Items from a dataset
•••

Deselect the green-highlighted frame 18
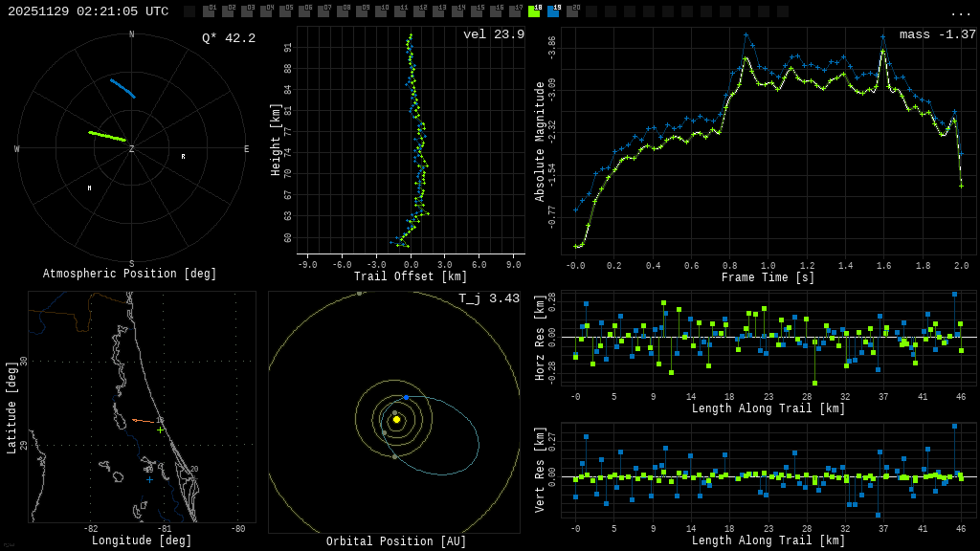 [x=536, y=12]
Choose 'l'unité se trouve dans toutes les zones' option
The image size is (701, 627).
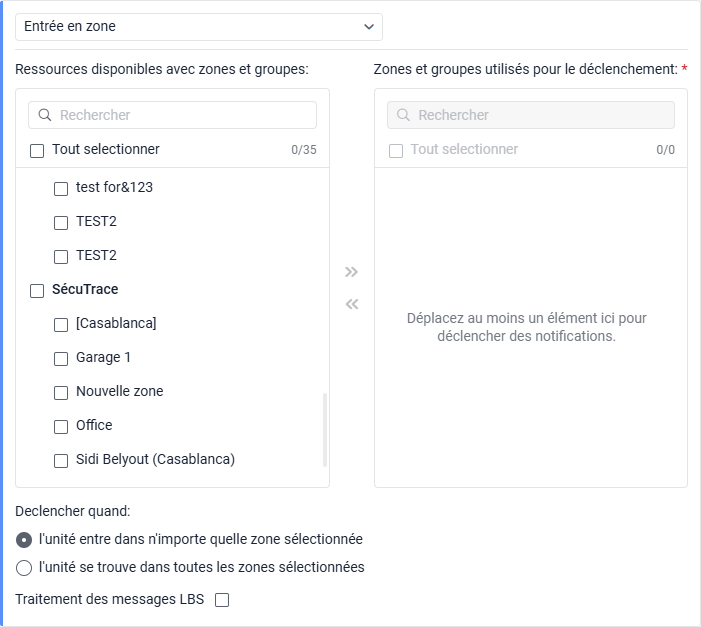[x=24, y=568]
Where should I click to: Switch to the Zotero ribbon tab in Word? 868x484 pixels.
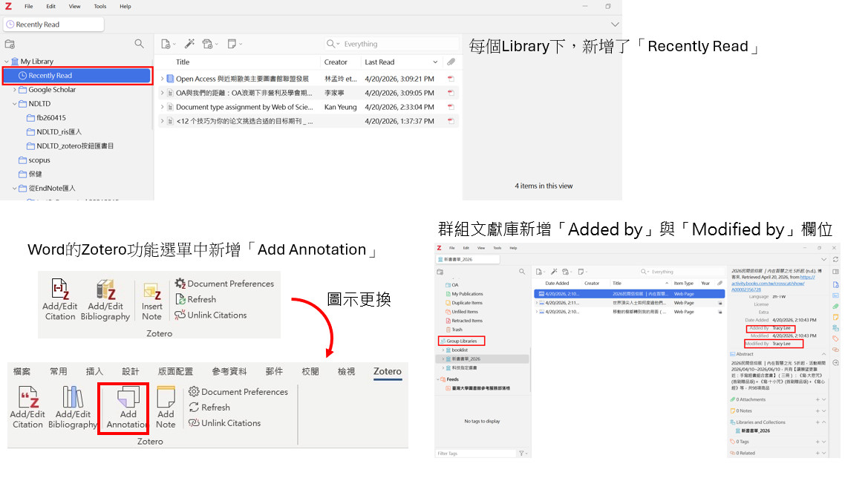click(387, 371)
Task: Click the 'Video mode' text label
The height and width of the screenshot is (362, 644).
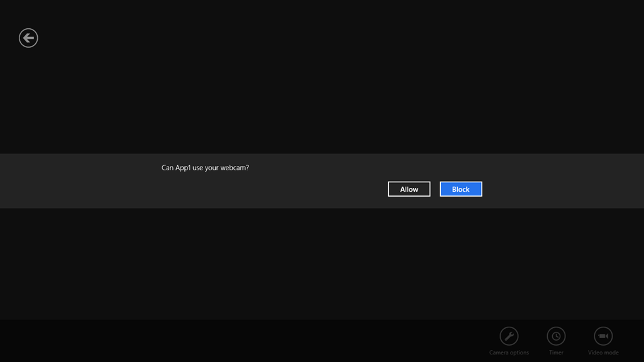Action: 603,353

•••

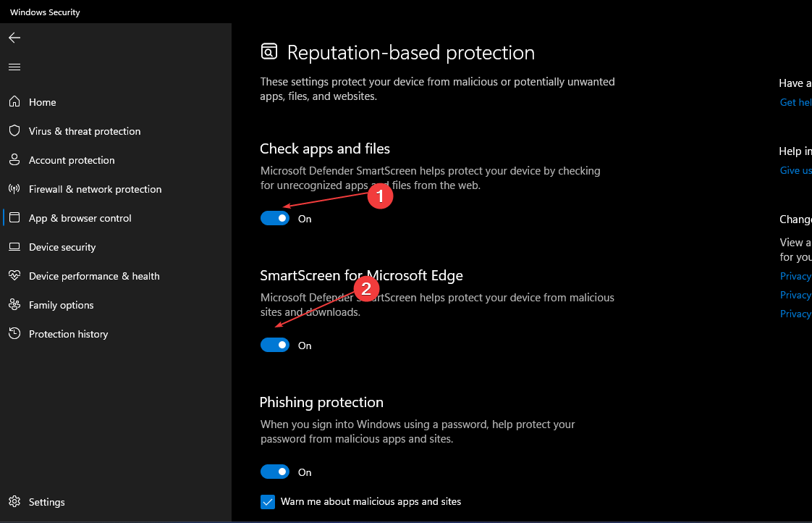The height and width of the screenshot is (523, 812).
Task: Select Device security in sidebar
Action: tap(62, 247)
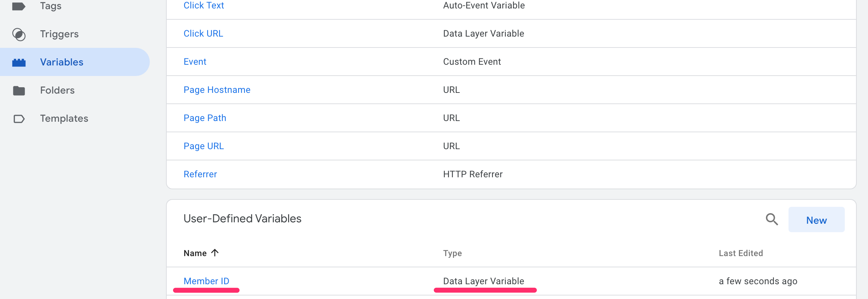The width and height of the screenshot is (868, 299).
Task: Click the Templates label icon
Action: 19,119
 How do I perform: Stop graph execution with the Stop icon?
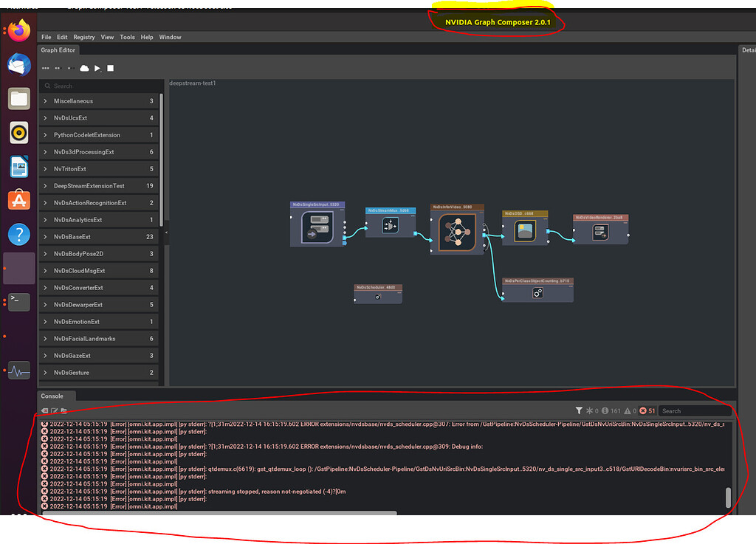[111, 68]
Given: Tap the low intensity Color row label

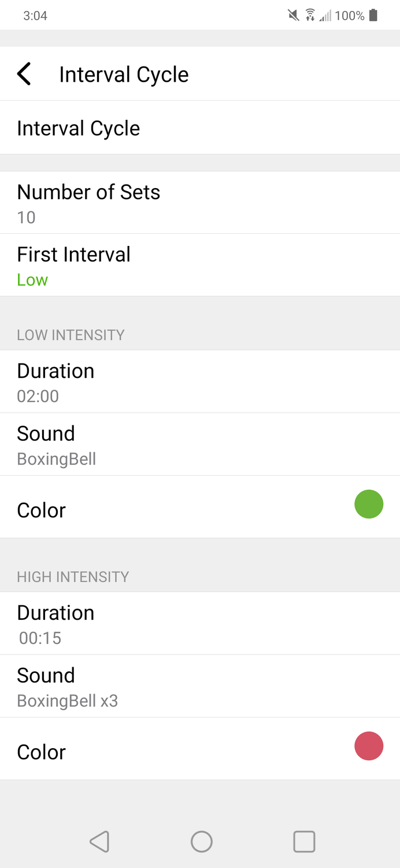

•••

> **Problem requirements**
The response must repeat exactly the lines above from the one with "How do I perform: Stop" through the one with "Given: Tap the low intensity Color row label", including both, and must contain no pictures and no other text.

> **Completed exercise**
 How do I perform: Stop graph execution with the Stop icon?
[111, 68]
Given: Tap the low intensity Color row label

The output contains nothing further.